Why is that important? It shows that words do matter and righteous anger can have an effect in American politics. The most immovable Republican has proved vulnerable to insults of the kind that Donald Trump has been pedalling for the past four years. It should remind Democrats that they are sharpest when they are driven by moral convictions. Beto O’Rourke, born in El Paso and now Texas’s 16th congressional district representative, has been one of the weakest of the Democratic candidates but today he sounded properly motivated when he turned to the press corps: “You know the shit [Trump] has been saying. He’s been calling Mexican immigrants rapists and criminals… Members of the press – what the fuck?”

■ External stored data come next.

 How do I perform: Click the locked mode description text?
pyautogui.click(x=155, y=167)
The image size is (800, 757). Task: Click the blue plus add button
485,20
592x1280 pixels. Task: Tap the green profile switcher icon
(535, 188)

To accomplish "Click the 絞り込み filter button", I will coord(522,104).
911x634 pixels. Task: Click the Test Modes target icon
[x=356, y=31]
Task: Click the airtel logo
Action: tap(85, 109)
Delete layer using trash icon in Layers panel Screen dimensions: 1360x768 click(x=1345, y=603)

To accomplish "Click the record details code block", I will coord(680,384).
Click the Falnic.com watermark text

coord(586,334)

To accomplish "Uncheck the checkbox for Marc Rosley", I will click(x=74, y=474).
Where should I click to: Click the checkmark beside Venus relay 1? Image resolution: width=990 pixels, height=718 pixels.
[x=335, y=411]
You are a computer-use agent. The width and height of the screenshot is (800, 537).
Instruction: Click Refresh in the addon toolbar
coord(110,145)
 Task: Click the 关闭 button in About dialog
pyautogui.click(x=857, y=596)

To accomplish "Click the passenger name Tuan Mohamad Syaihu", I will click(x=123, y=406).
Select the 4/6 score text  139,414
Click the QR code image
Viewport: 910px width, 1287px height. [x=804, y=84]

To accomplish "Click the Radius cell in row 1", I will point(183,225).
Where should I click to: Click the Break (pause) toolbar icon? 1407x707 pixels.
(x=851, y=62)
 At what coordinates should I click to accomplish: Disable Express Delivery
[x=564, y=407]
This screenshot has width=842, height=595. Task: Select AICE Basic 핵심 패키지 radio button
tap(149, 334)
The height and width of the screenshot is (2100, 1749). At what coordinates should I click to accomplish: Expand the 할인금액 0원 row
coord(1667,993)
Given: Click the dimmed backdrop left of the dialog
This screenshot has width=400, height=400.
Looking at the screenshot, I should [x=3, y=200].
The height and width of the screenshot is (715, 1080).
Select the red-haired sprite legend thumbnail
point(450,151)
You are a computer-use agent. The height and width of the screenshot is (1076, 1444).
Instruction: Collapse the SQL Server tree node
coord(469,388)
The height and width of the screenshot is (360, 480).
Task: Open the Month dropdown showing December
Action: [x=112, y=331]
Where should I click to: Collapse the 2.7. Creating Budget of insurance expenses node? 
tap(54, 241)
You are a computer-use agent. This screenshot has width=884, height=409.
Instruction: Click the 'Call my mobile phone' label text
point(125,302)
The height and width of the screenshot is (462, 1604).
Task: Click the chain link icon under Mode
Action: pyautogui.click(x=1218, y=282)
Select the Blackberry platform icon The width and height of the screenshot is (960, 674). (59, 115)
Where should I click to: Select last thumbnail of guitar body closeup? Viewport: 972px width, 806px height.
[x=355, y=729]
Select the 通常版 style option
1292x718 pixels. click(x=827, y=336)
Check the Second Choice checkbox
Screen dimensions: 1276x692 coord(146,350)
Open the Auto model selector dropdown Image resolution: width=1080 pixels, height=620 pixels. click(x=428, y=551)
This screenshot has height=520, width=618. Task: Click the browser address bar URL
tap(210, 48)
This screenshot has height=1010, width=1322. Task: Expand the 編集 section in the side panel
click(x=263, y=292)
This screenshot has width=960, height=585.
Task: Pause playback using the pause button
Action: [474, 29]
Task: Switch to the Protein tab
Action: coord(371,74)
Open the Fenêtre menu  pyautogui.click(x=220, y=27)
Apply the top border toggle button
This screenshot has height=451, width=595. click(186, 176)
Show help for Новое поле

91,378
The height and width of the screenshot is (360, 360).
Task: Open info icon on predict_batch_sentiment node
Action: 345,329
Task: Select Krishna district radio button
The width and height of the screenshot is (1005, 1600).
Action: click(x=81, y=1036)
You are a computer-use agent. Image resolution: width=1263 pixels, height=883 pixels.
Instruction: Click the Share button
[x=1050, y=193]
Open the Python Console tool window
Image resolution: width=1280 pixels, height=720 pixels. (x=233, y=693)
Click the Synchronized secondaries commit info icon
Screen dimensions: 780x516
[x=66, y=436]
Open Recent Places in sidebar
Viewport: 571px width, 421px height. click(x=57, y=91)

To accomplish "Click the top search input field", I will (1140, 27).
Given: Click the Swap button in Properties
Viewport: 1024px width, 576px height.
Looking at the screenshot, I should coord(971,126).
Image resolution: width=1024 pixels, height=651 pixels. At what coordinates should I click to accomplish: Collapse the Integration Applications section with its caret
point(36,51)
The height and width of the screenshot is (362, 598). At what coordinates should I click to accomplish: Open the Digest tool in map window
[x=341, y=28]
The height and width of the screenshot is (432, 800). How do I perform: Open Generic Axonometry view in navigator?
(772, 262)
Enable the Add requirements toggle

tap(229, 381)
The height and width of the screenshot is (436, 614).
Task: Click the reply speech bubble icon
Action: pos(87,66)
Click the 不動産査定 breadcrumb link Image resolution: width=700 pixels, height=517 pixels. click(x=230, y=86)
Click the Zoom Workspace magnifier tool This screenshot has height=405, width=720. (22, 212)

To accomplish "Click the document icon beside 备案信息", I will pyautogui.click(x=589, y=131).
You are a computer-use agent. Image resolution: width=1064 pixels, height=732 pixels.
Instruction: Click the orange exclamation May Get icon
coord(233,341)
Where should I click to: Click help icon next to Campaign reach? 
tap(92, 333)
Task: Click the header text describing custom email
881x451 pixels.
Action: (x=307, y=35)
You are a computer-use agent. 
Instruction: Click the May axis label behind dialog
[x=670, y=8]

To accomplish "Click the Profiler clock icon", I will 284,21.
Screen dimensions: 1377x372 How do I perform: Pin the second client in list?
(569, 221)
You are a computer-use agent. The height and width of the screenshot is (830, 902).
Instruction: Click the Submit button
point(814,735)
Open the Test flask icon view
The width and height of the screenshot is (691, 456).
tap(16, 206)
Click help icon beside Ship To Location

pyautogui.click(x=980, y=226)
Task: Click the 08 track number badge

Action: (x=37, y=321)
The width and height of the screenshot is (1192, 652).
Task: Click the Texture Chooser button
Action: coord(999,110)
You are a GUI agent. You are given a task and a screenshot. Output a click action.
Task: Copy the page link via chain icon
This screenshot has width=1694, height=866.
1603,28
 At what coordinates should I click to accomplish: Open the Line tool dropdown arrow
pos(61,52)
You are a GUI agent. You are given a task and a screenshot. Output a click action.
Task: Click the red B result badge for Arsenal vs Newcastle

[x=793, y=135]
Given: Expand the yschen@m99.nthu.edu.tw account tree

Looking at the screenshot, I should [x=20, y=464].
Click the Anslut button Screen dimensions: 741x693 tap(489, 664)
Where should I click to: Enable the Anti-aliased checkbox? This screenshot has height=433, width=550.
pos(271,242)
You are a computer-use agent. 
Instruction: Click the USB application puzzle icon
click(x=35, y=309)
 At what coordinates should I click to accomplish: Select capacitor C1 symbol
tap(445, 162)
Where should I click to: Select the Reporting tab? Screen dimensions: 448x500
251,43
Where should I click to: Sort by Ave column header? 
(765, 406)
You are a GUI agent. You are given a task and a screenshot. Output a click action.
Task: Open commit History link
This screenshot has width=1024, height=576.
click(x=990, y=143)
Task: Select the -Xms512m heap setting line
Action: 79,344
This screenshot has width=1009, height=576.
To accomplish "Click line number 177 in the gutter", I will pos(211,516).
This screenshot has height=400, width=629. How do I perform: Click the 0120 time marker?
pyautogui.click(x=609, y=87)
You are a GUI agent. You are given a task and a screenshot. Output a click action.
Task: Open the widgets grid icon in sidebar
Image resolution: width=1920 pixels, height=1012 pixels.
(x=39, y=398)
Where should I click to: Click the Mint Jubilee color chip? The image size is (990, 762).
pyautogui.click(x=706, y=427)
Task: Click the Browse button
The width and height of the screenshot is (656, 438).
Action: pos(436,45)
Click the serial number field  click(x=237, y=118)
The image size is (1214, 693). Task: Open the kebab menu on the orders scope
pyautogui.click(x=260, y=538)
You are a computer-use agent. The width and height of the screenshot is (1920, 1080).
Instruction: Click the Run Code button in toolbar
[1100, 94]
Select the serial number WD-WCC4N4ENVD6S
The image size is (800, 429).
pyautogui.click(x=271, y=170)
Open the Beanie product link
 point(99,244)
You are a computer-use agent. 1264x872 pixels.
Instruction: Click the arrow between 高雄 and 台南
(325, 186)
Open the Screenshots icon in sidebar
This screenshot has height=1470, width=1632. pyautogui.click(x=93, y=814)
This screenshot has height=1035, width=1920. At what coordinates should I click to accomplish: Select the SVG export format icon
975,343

O’Rourke might be condemned for reducing the tone of the debate but this is about finding the right words for the right situation. American politics is too susceptible to filibusters, prolix, and the interminable obscurantism of the congressional process, but it is also amenable to plain speaking. It explains some of Trump’s appeal as well, sadly, and the manifesto of every white supremacist. “Build a wall” is always easier to sell than “create a legal path to citizenship”. It’s why Democrats are hindered by arguments that are inherently complex but made even more complicated by their ideological mindgames. Where they aren’t hindered is in expressing their moral outrage. It’s just a shame that it takes events like El Paso and Dayton before they seem to remember that.